There is a confirmation dialog on the delete.
Some of the results are quite smooth and nice, such as when I use the Hopper filter on this partially-coloured Pigment abstract.
This was about the third filter that I tried with this particular image, so it took more than ten minutes to get a result I liked.
Another subtle filter that I liked is this Watercolour filter. There is more than one filter with the name Watercolour, which can add to the confusion.
Always remember to lock the image so it won’t be shared!
Most of the filters are far from subtle. This can result in some unusable images, like the portrait above paired with “The Wave”. Other times, you can get some spectacular results. Here’s a water scene that I am using the Picasso filter on.
I must say, I am very pleased with the results below. The only qualm is that the image was sent with over 3000 pixels on the longer side, and is returned as 1000×750 pixels.
Let’s move on to the “Create your own” filter. If you expect to see a lot of sliders and textures to apply in creating a filter, you are wrong. Dreamscope merely takes you to your Photo Library, and allows you to choose a single image that will act as the filter. Below I picked an old public domain sepia print to use as the filter.
The result not only picked up the sepia tinting, but also the squared-off boards on the porch. The shape was carried over into the boxy results. That’s ugly.
I’m a big fan of Dali, so I wondered what would happen if I used “The Persistence of Memory” as a filter.
I don’t get a filter based on the brush strokes, as I might expect given the Hopper filter. I get the color scheme, obviously. Am I seeing drooping clocks, as well?
Another try, this time with the Mona Lisa.
I think I’m getting the hang of it. Dreamscope creates a filter from an image that picks up the color scheme and some of the structural details, but weds that to a simplified base image with some rather harsh lines. This is not quite what I expected, and I don’t find faces growing out of random places on my neck particularly pleasing.
One more try, this time using an abstract created with Spirogrow and iColorama.
A qualified success, and I can see myself considering using that abstract as a filter on other images.
You can get some interesting results, if you have a lot of time to spend. In this image I used an image of red boots on wet asphalt as a filter for a too-dark selfie. It almost saves the image.
Just as a reminder that not all the filters are harsh, here is the same selfie I worked with above with the Facelift filter. This result actually came back in less than three minutes.
As with Artista Haiku last week, there are times when you can use the results blended with the original or with other apps to create something unique. Dreamscope has been getting a lot of use in some iPhoneography groups lately, and some of the users had some good results with Glaze in combination with Dreamscope. I used Glaze in a blend for the image below. Parts of it, like the window, I really like.
I turned this Dreamscope Picasso of Spaceship Earth into a painting using iColorama.
Just by using the Clashing filter on a relatively uniform abstract, I got the bold abstract below. None of the shapes seen were part of the low-contrast original.

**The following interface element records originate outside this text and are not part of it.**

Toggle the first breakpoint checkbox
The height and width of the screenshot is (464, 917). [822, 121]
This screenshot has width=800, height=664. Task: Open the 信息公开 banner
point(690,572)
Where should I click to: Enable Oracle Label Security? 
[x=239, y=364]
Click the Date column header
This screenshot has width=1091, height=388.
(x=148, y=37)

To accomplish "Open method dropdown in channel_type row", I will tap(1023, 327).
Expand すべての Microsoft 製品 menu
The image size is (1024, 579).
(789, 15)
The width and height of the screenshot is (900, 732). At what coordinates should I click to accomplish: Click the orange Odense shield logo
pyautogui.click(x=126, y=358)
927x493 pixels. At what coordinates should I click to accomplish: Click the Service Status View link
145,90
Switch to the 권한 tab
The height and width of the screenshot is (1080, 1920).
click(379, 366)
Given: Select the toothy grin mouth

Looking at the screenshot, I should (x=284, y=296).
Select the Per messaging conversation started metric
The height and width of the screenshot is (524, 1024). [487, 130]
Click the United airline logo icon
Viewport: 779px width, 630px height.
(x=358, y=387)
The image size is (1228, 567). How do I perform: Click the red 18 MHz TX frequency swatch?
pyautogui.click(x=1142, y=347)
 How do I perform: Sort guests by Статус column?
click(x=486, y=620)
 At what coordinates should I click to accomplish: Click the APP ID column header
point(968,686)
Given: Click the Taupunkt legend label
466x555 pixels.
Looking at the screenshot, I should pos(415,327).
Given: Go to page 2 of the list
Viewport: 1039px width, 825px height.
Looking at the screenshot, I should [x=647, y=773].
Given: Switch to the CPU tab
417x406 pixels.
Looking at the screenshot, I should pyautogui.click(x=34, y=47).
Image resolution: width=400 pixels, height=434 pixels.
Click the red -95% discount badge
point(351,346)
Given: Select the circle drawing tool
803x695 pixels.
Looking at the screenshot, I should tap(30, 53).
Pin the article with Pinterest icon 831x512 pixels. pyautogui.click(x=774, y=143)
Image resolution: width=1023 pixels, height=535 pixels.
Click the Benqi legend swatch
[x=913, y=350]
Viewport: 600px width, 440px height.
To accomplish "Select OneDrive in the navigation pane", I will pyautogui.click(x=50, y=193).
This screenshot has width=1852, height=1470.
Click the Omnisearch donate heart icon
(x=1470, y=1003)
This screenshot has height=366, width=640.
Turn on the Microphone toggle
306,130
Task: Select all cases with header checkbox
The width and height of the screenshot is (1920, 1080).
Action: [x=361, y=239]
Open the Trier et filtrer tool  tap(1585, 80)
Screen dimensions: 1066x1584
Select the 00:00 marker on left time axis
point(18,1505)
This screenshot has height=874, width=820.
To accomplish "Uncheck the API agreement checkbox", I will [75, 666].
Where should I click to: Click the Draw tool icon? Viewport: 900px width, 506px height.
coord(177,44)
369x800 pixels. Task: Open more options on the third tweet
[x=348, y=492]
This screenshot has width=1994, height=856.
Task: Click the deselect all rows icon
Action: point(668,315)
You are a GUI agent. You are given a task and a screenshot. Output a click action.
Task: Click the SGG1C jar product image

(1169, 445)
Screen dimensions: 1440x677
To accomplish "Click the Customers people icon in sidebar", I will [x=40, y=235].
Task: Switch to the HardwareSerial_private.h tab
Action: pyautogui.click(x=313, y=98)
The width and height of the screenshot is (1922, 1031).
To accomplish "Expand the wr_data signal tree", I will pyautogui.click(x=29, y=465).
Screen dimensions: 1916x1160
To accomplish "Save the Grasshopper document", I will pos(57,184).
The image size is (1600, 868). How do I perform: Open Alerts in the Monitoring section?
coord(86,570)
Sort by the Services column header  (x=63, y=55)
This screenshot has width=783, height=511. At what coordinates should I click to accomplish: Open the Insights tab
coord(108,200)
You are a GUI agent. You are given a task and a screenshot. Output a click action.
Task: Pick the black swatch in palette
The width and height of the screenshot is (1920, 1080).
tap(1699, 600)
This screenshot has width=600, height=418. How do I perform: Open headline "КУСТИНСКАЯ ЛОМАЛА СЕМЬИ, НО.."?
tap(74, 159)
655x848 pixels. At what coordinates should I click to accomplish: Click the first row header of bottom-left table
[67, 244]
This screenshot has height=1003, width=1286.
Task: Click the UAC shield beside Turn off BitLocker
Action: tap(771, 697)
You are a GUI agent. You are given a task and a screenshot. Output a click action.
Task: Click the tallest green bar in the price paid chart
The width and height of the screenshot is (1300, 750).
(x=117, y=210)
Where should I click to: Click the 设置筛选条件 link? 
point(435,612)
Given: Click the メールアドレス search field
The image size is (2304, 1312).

In summary, Dreamscope returns low-resolution images after interminable wait times. There’s no way to know if a particular filter will work well with a particular image. It will occasionally result in spectacular images, like the Picasso landscape seen several images above or the beach scene below. Unfortunately, I don’t know if the results are really all that great, or if they just seem great because I spent hours trying different filters, and got really tired. For example, I can usually collect the 30-40 images I use for a tutorial within about 45 minutes. This week it took me three and a half hours, and I had to show you some results that are horrible.